Sure, it will mean giving up your job and the various comforts of American life,
but when your child is at risk of being sterilized and mutilated, what’s the holdup?
Vladimir Putin has treated Edward Snowden well; someone fleeing the transgender
movement would probably be met with a similarly warm welcome in his country. If
a little snow isn’t up your alley, you could take your case to the asylum
courts of Manilla instead; Rodrigo Duterte has about the same attitude toward
Western degeneracy that Putin does.
I’ve said
before that if it were my child on the line, I would be willing to hijack a
plane to Siberia if that’s what it took. And yet the transgender child cases that
I have seen in the media have never ended with a parent taking even the simple
expedient of walking across the wide-open Mexican border.
Perhaps
you remember the case of Alfie Evans, the British baby who died in a hospital
two years ago after the NHS decided that his life wasn’t worth trying to
preserve, and got a court order to forbid his parents from taking him to Italy
for experimental treatment. One might ask oneself, if the unjust killings of
people like Eric Garner and George Floyd can lead to riots, why was there no
“Alfie Evans Riot?”
And one
might answer that it’s because people on the right know that burning and
looting private property isn’t an ethical way to protest one’s grievances against
the government – which is a good point. But the thing is, the Alfie Evans
protestors didn’t even engage in carefully-targeted vandalism against one of
the guiltier government agencies, a la Boston Tea Party. Nor did they
take hostages and offer to release them on condition that the baby was sent to
Italy, nor did they do anything else that might make the authorities reluctant
to repeat the same course of action the next time a baby with a mysterious
disease lays wasting away in a British hospital.
What we
have right now, across the western world, is a political order in which one
side is willing, like the Founding Fathers, to stick their necks out for their
cause and engage in a lot of confrontational politics, plus the occasional act
of violence, when it suits their purposes.
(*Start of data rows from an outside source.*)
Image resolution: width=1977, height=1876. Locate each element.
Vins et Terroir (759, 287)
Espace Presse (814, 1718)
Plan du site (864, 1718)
On the other side of the aisle, people
are generally content to signal their beliefs in the most low-risk, low-reward
ways possible – this is the reason, for example, why President Trump’s role in
the present unrest has mostly been that of tweeter-in-chief.
As long
as conservatives have a job to walk back to the next morning, most of them are
willing to let the political winds blow in whatever way the left decides
to steer them. That’s how they ended up accepting a system in which only the
other side got to be disruptive, and as each of their freedoms was lost, they
comforted themselves by saying, ‘at least we’re still free from violence.’
But now the time has come that they aren’t free from that, either.